VILLAGE LA ROCHETTE Altitude 1100 m
Etymologie : Hypothéses : du latin « rupéa » : rocher, ou issu du patronyme Rochaix ou Rochet.
Notre Dame de Pitié fêtée le 14 Septembre
La fondation : chapelle dotée par Barthélémy Pivot : en 1738 un éboulement se produit en amont, à partir de La Combaz, creusant un vallon aux « Envers » et emportant tout sur son passage, en direction du village de La Rochette. La coulée épargne le village, aussi ses habitants décident d’ériger une chapelle. Un homme avait promis d’offrir une vache. La promesse ne fut pas tenue, alors la vache pérît et l’homme aussi !
Le bâtiment : Une première chapelle est construite en 1741, sur une autre parcelle, en remplacement d’un oratoire. Elle est reconstruite entièrement de 1843 à 1857 à l’emplacement actuel, puis est rénovée largement vers 1867 et 1933.
L’intérieur : Une unique voute en berceau coiffe un espace meublé d’un autel surmonté d’un petit retable baroque en bois doré et polychrome, avec au centre une statue de La Piéta.
La Dévotion : La piété populaire célèbre aussi bien les joies que les glaives de Marie. Notre Dame de Pitié est invoquée surtout par les mères de famille, pour tous les maux de la vie : périodes malheureuses, calamités, enfants morts sans Baptême et autres.
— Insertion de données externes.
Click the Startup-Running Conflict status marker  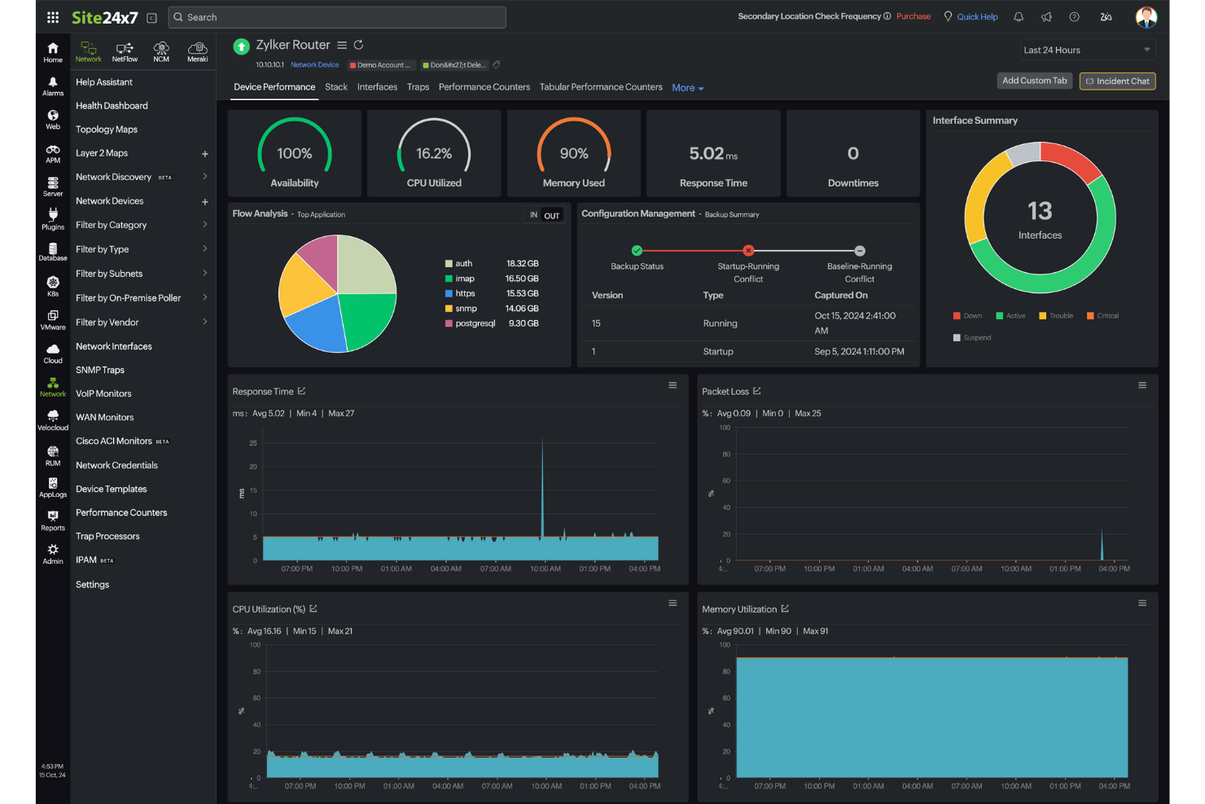[748, 250]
Note : Les 7 (chiffre aimé des symbolistes chrétiens) douleurs sont ainsi énoncées : la prophétie de Siméon, la fuite en Egypte, la perte de Jésus à Jérusalem, la rencontre de Jésus sur le chemin du Calvaire, le crucifiement, la descente de croix, la mise au tombeau.
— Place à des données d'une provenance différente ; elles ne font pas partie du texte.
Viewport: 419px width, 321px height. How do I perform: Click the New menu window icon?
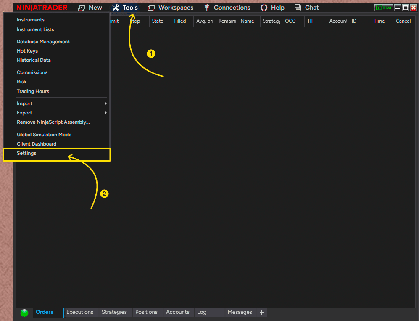(82, 8)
La Fête de Notre Dame de Pitié est instituée dans le cadre de la Contre-Réforme : le culte marial est alors renforcé ; « Mater Dolorosa » donne une valeur rédemptrice à la douleur. Au 13 ème siècle, en Italie, L’Ordre des Servites de Marie, vénérait Marie et Jésus dans leurs souffrances, avec célébrations spécifiques chaque samedi. La Visite pastorale de 1891 à Montvalezan note : « Notre Dame de Pitié : une messe y est célébrée chaque samedi. »
Le Village : A Montvalezan, commune typique de montagne à l’habitat dispersé, la remue de village en village suivant les saisons était pratiquée (jusque vers 1960). Dans le cadre de l’exploitation sur 1000m de dénivelée, d’une terre morcelée, pauvre et en pente forte, toutes les denrées étaient transportées à dos d’hommes ou de femmes sur des chemins étroits. D’ où plusieurs maisons d’habitation par famille, pour stocker les récoltes au plus près des parcelles. Et déménagement (remue) dès que la grange se vide.
A La Rochette, la chapelle est là, comme un reposoir, orientée vers le cœur du paisible village. Ce dernier accueillait autrefois chaque année bêtes et gens, dès le début de l’hiver….un peu moins rigoureux à cette altitude basse. Repos de la terre et des hommes en attendant des jours plus lumineux.